Os pacientes serão randomizados 1:1 para os dois braços de tratamento.

Uma redução de 50% é projetada nos eventos no ramo de ablação em relação ao grupo controle aos 2 anos;

Foi calculado que 120 pacientes atingirão 80% de potência para detectar uma verdadeira diferença dessa magnitude com um erro alfa bilateral de 0,05.

Curiosamente, está planejado um registro para pacientes que rejeitam a randomização para examinar a história natural dos resultados da AC na ausência da terapia de base com CDI.

Portanto, o estudo também fornecerá informações sobre a “necessidade” de implante de CDI após a ablação bem-sucedida nessa população de pacientes.

O protocolo é extremamente atraente, considerando que o papel da AC como complemento e alternativa ao implante de CDI não é conhecido em pacientes com risco de TV recorrente e morte cardíaca súbita (MCS).

Os dois ensaios históricos anteriores (SMASH-VT e VTACH) com um design semelhante que avaliou a ablação profilática de TV foram realizados em pacientes com TV isquêmica.

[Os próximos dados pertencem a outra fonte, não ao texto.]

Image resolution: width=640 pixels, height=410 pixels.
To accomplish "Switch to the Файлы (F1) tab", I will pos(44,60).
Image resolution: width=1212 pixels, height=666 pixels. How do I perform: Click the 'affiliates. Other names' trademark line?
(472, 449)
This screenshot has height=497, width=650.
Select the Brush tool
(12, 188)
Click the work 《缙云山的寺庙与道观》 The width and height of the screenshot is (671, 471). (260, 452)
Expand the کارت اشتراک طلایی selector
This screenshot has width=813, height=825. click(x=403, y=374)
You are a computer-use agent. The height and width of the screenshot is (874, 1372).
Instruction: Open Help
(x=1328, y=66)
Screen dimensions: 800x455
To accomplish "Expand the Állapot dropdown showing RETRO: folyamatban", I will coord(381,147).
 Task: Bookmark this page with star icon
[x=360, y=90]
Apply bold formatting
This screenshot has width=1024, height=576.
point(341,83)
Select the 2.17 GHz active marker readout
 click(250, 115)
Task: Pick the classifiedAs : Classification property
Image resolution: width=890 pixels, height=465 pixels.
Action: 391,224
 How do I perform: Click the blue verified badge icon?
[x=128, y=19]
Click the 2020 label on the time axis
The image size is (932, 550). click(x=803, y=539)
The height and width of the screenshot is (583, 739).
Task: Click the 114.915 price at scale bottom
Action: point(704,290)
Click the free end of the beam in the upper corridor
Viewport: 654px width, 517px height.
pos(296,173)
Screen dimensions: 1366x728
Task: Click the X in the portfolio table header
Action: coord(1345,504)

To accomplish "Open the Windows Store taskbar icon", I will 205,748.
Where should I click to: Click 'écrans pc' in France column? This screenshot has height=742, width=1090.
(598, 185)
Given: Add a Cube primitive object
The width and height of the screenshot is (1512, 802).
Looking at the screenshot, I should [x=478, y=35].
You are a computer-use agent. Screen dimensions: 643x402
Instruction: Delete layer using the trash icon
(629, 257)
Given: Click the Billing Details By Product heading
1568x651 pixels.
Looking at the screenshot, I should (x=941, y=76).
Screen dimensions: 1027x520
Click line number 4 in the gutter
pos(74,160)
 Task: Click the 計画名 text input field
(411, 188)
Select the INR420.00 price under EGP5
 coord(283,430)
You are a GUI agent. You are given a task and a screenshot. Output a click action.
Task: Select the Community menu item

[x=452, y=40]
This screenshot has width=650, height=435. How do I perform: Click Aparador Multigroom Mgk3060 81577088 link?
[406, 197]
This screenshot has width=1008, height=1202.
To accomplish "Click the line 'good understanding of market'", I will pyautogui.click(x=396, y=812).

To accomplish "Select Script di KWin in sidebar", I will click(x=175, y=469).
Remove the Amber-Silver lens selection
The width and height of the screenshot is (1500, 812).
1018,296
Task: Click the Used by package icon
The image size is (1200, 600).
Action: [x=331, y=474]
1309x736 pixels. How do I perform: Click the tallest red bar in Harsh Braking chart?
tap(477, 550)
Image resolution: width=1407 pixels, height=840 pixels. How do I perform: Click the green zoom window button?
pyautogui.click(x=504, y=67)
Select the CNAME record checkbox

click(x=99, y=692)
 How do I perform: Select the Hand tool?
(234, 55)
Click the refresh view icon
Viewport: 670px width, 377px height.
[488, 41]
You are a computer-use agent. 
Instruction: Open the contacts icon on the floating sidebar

Como tal, o papel dessa estratégia no contexto da MNI é desconhecido, mas considerando os resultados encorajadores da ablação emergente nesses pacientes, esse estudo foi aguardado há muito tempo.

Um ponto forte será o uso de uma estratégia de ablação baseada em substrato em vez da abordagem padrão, considerando os melhores resultados a longo prazo mostrados com o primeiro.

Além disso, é essencial defender a homogenização do substrato, tendo em mente que esta é uma das únicas estratégias de substrato que é eficaz tanto n MCI quanto no CNI.

Apesar desses pontos fortes, algumas limitações podem confundir os resultados, como a falta de um grupo de controle uniforme baseado apenas em antiarrítmicos, uma vez que os operadores podem escolher qualquer terapia médica.

A principal limitação, compreensível do ponto de vista do procedimento e da experiência, é a falta de uma estratégia pré especificada de mapeamento e ablação epicárdica, recomendada, mas não obrigatória.

Infelizmente, essa limitação pode influenciar ou até confundir os resultados, principalmente considerando que a maioria do substrato na CNI é na verdade epicárdico ou miocárdio médio.

Da mesma forma, vários estudos demonstraram o efeito benéfico da ablação epicárdica, mesmo na MCI. Dito isto, o esforço é enorme e os resultados são aguardados com muita expectativa. Felizmente, esse esforço é outra maneira de finalmente parar a TV.

* Briceño DF, Romero J, Alviz I, Tarantino N, Di Biase L. Time to pause ventricular tachycardia: the PAUSE-SCD trial. J Interv Card Electrophysiol. 2020 Mar;57(2):219-220. doi: 10.1007/s10840-019-00630-y. Epub 2019 Oct 24.